What to work on:
Continue the reflection below on privacy, memory and public judgement, starting after its final sentence.
[Given text Boundary: Start]
Some years ago I spent time with a congregant who was very ill in hospital. They, very uncharacteristically, felt vulnerable and scared. They were confused and challenged many decisions they’d made in life. They even looked physically smaller hidden beneath the hospital sheets in their nightclothes. We talked for a long time but some weeks later when they went home he kept me at arm’s length, which went on for the couple of years before he sadly passed away. We never talked about that time again, if I tried to it was made clear we weren’t going there.  I don’t think he ever believed me that that period didn’t change how I felt about him and when he died I reflected on how much I would have liked for him to have been able to press delete on that episode, maybe the voice of a judge could demand “strike it from the record”, being sure that no one else would remember it either. He was desperate to be able to blank out a chapter in life but he knew it remained in mine and other’s memories. Does transparency mean it has to stay there, especially now yesterday’s news is no longer tomorrow’s chip wrapper but rather nothing more than a Google search away, or does real trust mean we can overwrite it together?

Heaven and earth are our witness, now more than ever before, but in our encouragement to choose life, and do so in the right way for us, surely we also have to understand the importance of privacy as well. Colombian novelist Gabriel García Márquez said “All human beings have three lives: one public, one private, and one secret.” Our sanity relies on us being able to reside in all three places and call on others, let them in, encourage them to bear witness on life, but only as and when we move each aspect of the building blocks of choosing life into the public domain. There is an expectation now that we live our entire lives in public, under society’s scrutiny; the Bible’s heaven and earth bearing witness was meant to keep us on the straight and narrow but technological advancements mean we now live our lives not worrying about public scrutiny so much but rather public judgement and seeking public affirmation.
[Given text Boundary: End]
[Given information Boundary: Start]
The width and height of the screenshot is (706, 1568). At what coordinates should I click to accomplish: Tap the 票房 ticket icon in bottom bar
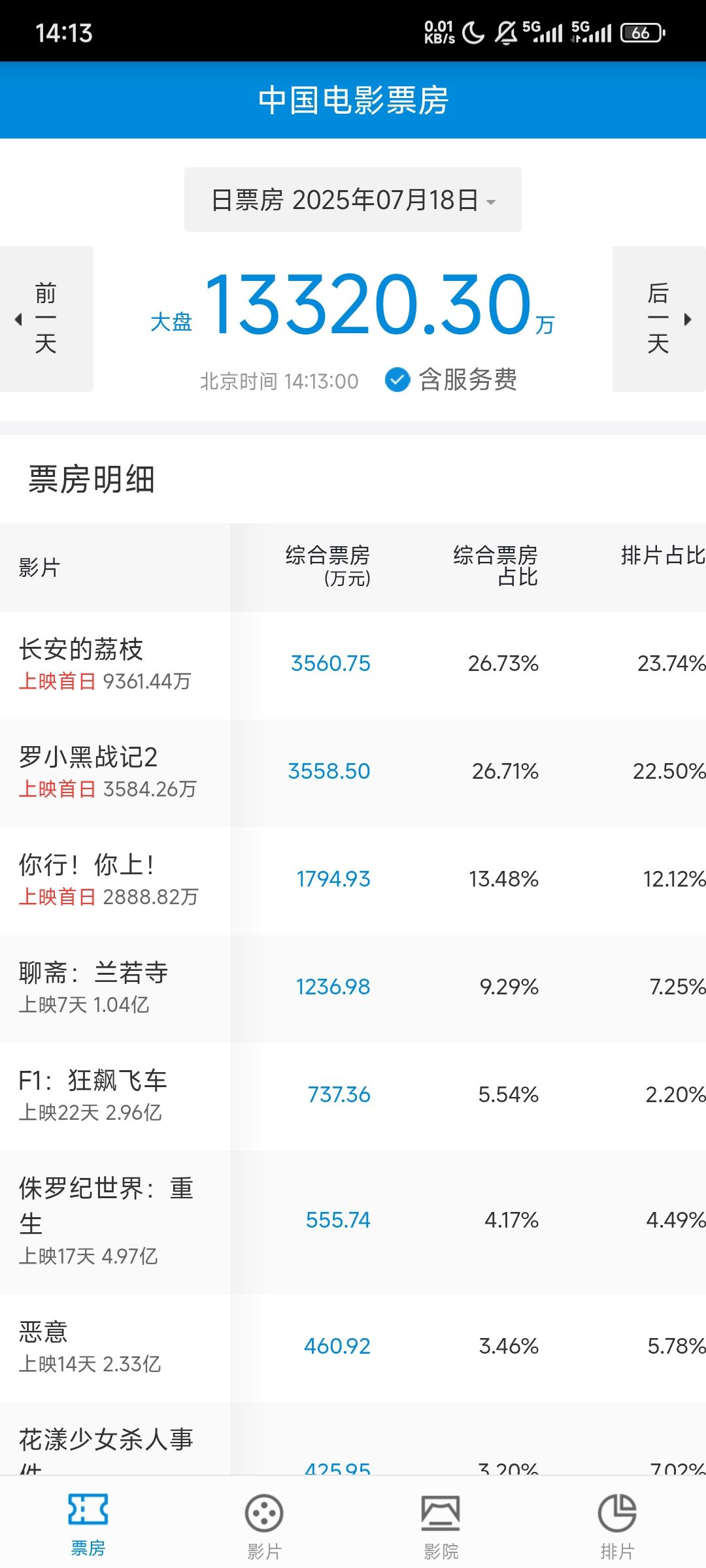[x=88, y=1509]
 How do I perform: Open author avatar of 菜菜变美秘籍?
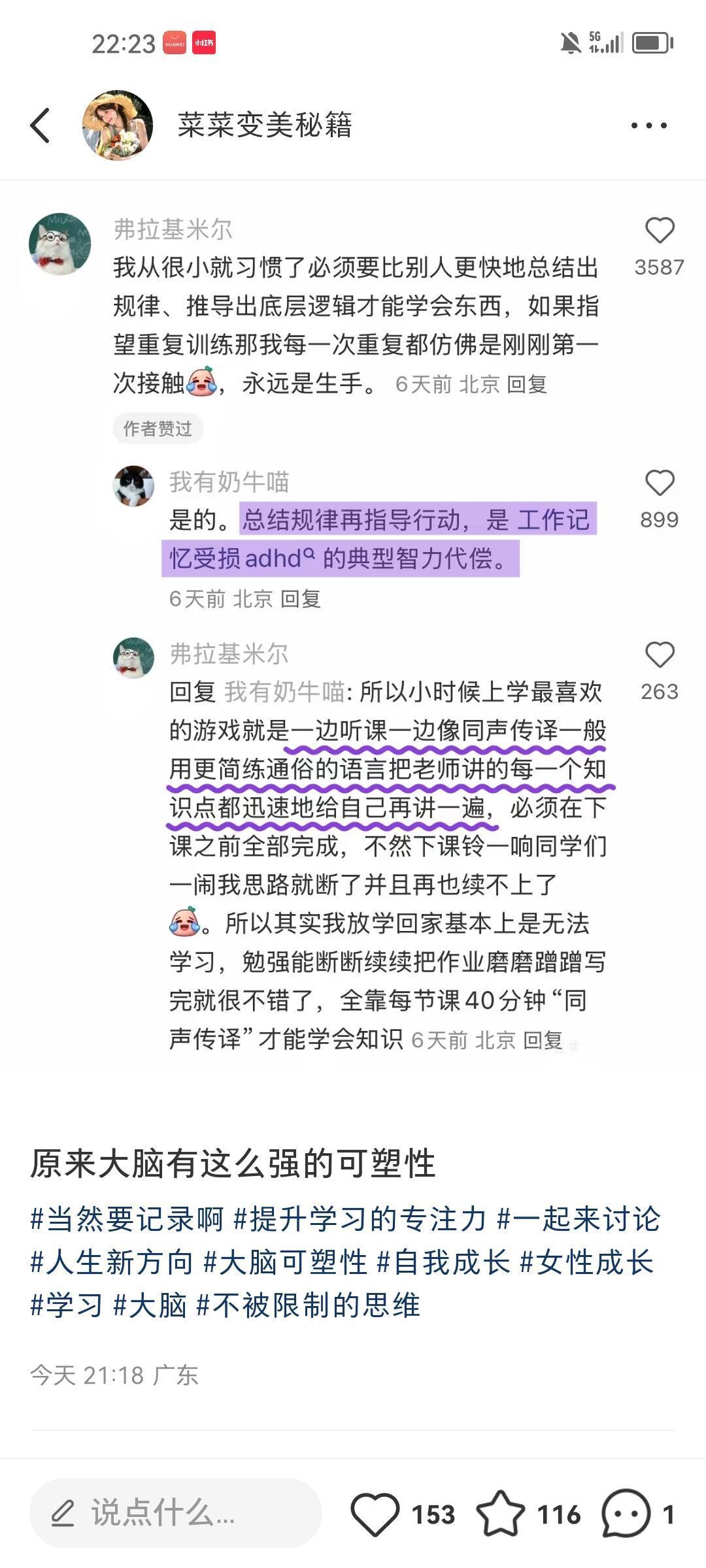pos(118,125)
[Given information Boundary: End]
Exercise result:
Our model of communal prayer reminds us that our transparency needs to be internal, though we may choose to articulate it as totally honest only to God, God demands enough introspection that we are being open with ourselves. The huge numbers of people who will join us on the journey these ten days should not make us want to strike from the record that which we would rather hide away from but rather remind us that the power of these ten days lies in what we allow ourselves to contemplate, reflect on, challenge ourselves with. The more afraid we are that anyone else should know what we are thinking about, the more powerful the journey is going to be for us. Dig deep and make it worthwhile. Before we become transparent on the outside let’s see if we can achieve it on the inside.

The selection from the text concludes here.